Before starting the experiments, the animals were kept in the laboratory of Pharmacology of the UFMA by a period of one week for adaptation and monitored before and during the experimentation. After, the animals were randomly divided into the different groups and were treated by gavage (oral administration, gavage) with water (controls) or HESc dissolved in water, receiving 0.1 mL/100 g (rats).

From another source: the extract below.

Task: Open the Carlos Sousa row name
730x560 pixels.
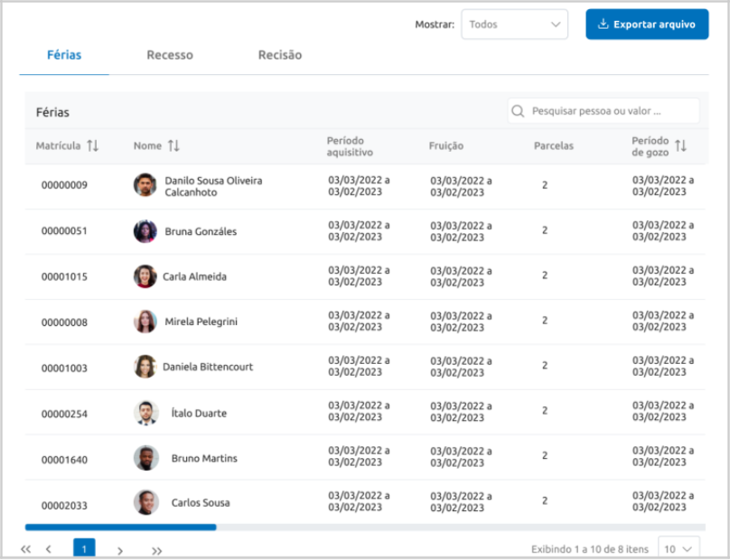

Forty Wistar rats were divided into four groups of 10 animals each: healthy Control0.1 ml water/100 g), ISO (0.1 ml water/100 g + ISO), high-dose HESc (500 mg/kg/day + ISO), and low-dose HESc (250 mg/kg/day + ISO). The animals were pretreated with HESc for 15 consecutive days. Acute myocardial infarction was induced on days 14 and 15 by subcutaneous injection of ISO diluted in 2 mL saline (0.9% NaCl; 85 mg/kg) (Rajadurai and Prince, 2007; Hassan et al., 2015), in all groups, except for the healthy Control group that received only saline by the same route. Clinical signs of toxicity or mortality were recorded daily. At the end of the experiment (day 16), the animals were anesthetized (50 mg/kg ketamine and 10 mg/kg xylazine) for the subsequent experimental procedures.

The doses for HESc evaluated in this study were based on previous results obtained for Wistar in toxicity assay (Silva et al., 2012), and spontaneously hypertensive (SHR) rats, whose dose 500 mg/kg/day was able to promote changes in the animals’ heart rate (Ribeiro et al., 2014). Furthermore, this dose promoted a reduction in the weight of the left and right ventricles in hypertensive animals treated for 08 weeks (unpublished data), which motivated us to evaluate it in a shorter treatment time (15 days), together with a lower dose in cardiac ischemic injury model, to establish a time-dependent and dose-dependent effect relationship, respectively.

Electrocardiography

Electrocardiograms (ECG) were obtained from the anesthetized animals using a veterinary electrocardiograph (DL 600, Delta Life®, São Paulo, Brazil). The QTc interval was calculated using Bazzet’s equation: QTc= QTinterval/√R-R interval.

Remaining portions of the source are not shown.